Justus quidem tu es, by Gerard Manley Hopkins

Lent, Day 15

Thou art indeed just, Lord, if I contend
With thee; but, sir, so what I plead is just.
Why do sinners' ways prosper? and why must
Disappointment all I endeavour end?
Wert thou my enemy, O thou my friend,
How wouldst thou worse, I wonder, than thou dost
Defeat, thwart me? Oh, the sots and thralls of lust
Do in spare hours more thrive than I that spend,
Sir, life upon thy cause. See, banks and brakes
Now, leavèd how thick! lacèd they are again
With fretty chervil, look, and fresh wind shakes
Them; birds build - but not I build; no, but strain,
Time's eunuch, and not breed one work that wakes.
Mine, O thou lord of life, send my roots rain.
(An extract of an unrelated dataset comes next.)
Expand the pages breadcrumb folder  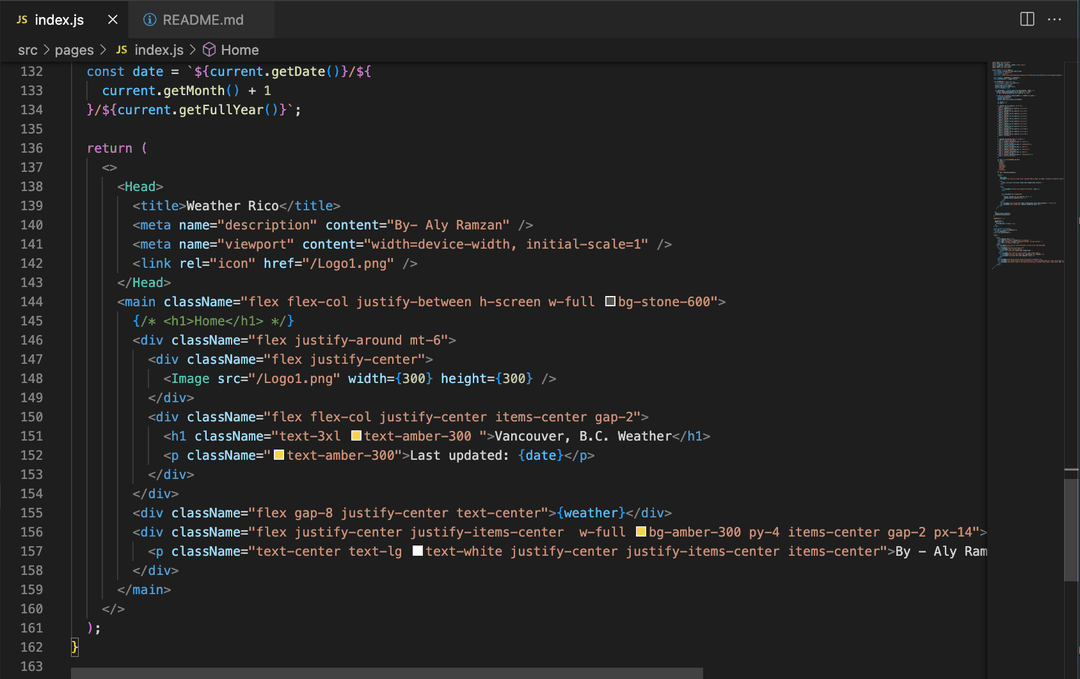click(x=74, y=50)
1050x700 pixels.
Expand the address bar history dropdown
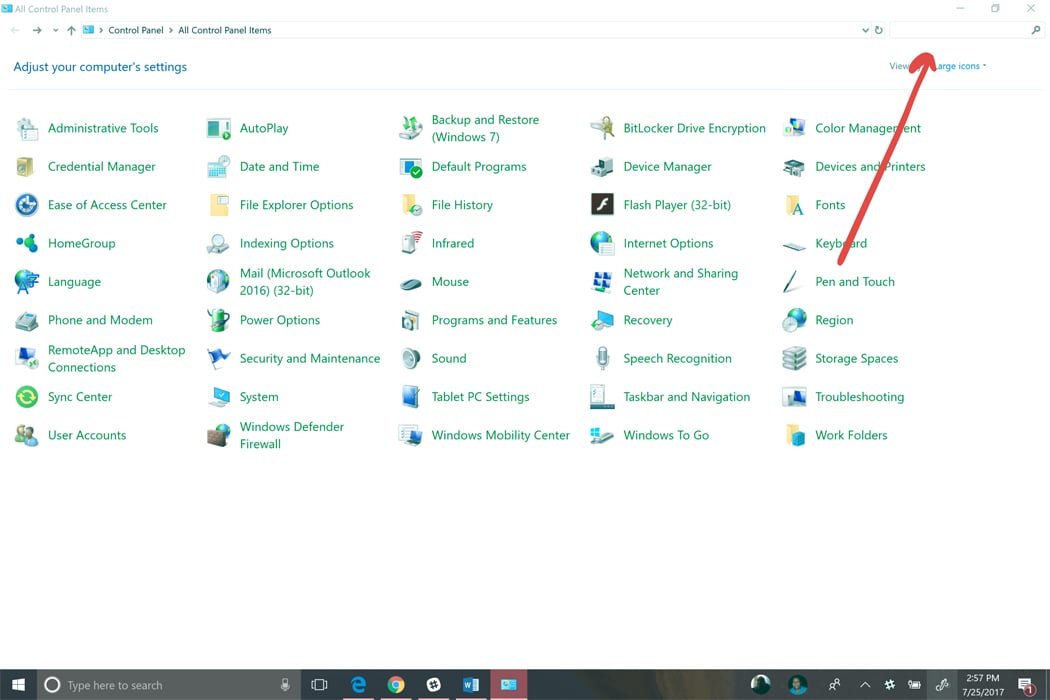[866, 30]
I know, I know, everyone blips robins and I have done before, but oh, this one was gorgeous with its bright eye and feathers ruffling in the wind, and trills of joy - HAD to choose it, even though had spent a whole walk doing my best to capture the "banks...leavèd how thick"...
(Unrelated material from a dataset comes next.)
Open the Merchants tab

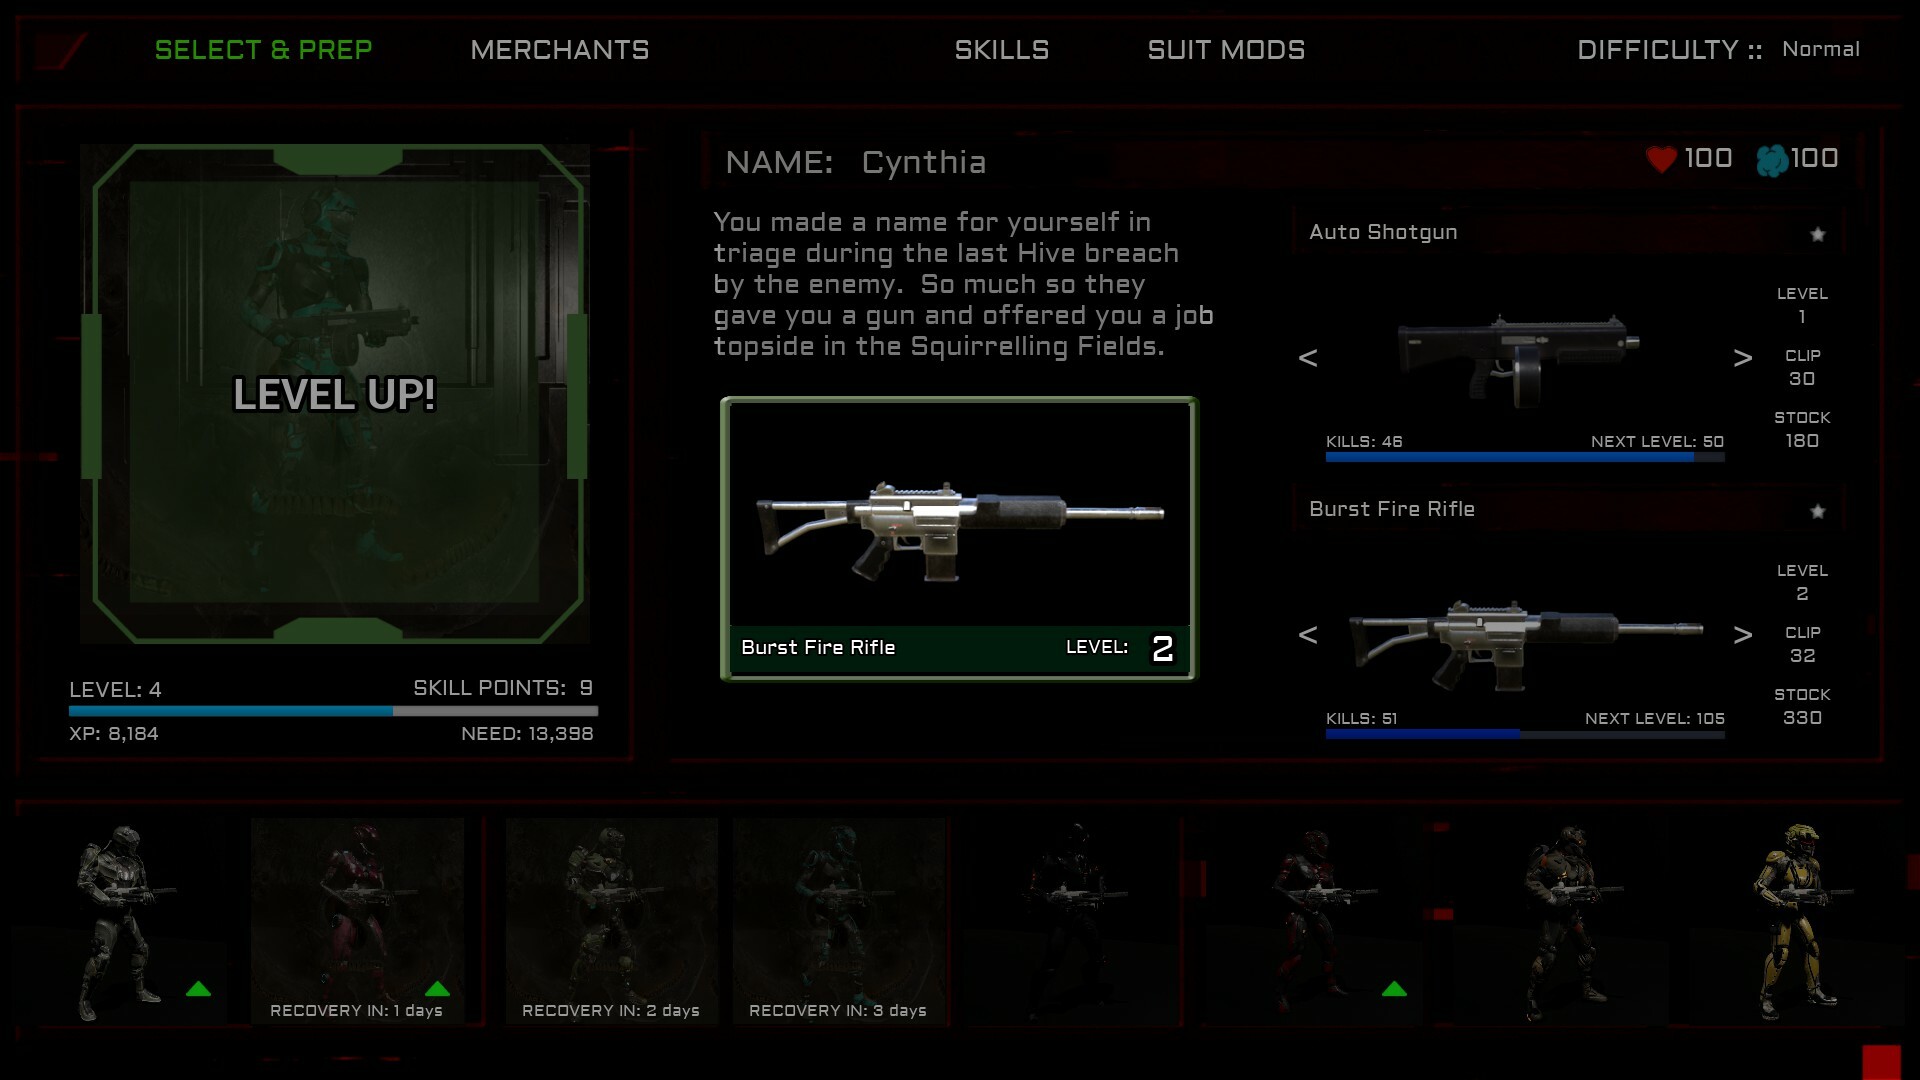560,50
Love how Hopkins' complaints dissolve away in the first line of the sestet when he contemplates the swelling of spring - often a good cure for discontent. And the fact that the poem today is a meditation on Jeremiah 12:1-2 is also apt, as am studying for a sermon on chapters 18 and 19 of that book for Sunday evening.

Went out for a lovely meal tonight with my girls and their friends, at a new bar-lounge that's opened. Good distraction from a day of sadness.